++++ Input material ++++

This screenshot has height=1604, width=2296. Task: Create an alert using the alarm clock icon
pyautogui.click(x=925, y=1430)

++++
++++ Input material ++++

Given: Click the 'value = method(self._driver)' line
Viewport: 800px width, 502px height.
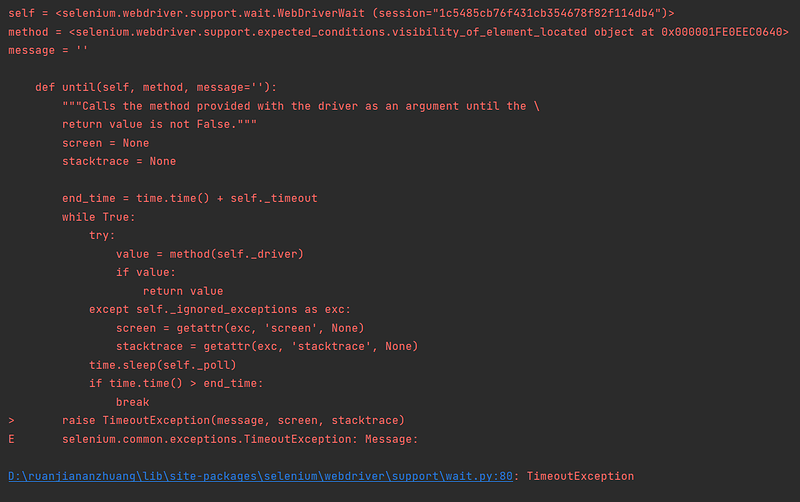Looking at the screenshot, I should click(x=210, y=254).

++++

__Instruction__
Write out each line of the listing above that contains the word "width".

__Exercise solution__
This screenshot has height=1604, width=2296. Task: Create an alert using the alarm clock icon
Viewport: 800px width, 502px height.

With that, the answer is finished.